──────── SOURCE DATA ────────

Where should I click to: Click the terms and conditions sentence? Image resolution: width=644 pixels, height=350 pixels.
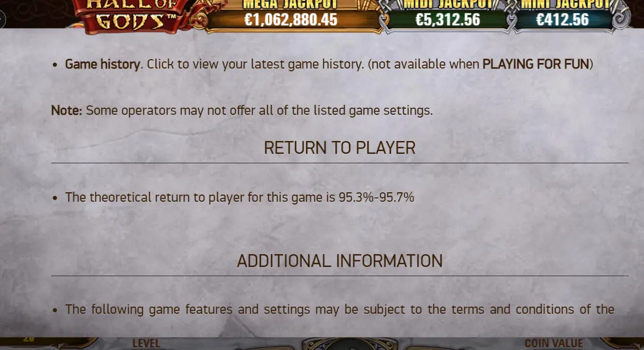340,309
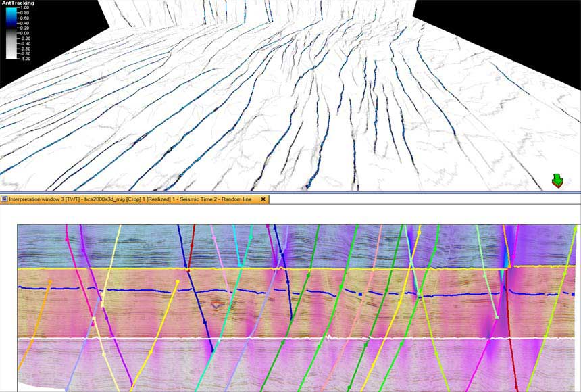Close the Interpretation window 3 tab

pyautogui.click(x=263, y=199)
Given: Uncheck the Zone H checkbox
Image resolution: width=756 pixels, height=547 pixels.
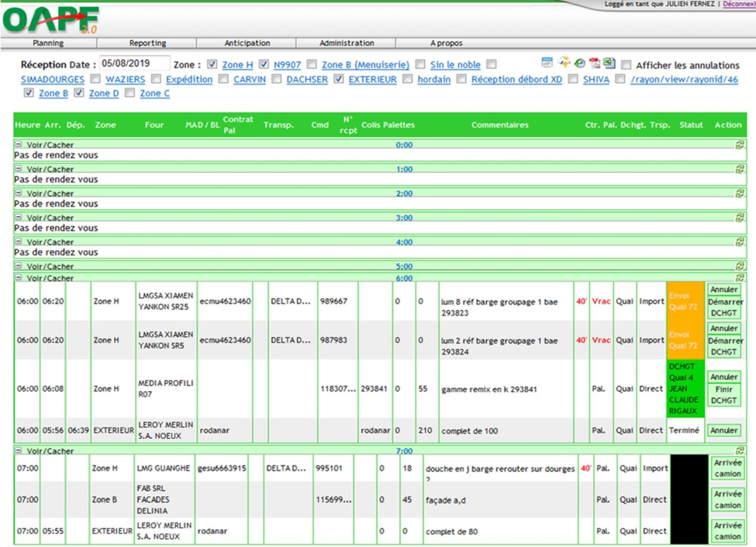Looking at the screenshot, I should (x=212, y=64).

────────

What is needed is an exact output of the records above, with every picture left out.

**EXERCISE RESPONSE**
Where should I click to: Click the terms and conditions sentence? Image resolution: width=644 pixels, height=350 pixels.
340,309
Close the Interpretation window 3 tab

pyautogui.click(x=263, y=199)
Given: Uncheck the Zone H checkbox
Image resolution: width=756 pixels, height=547 pixels.
Looking at the screenshot, I should (x=212, y=64).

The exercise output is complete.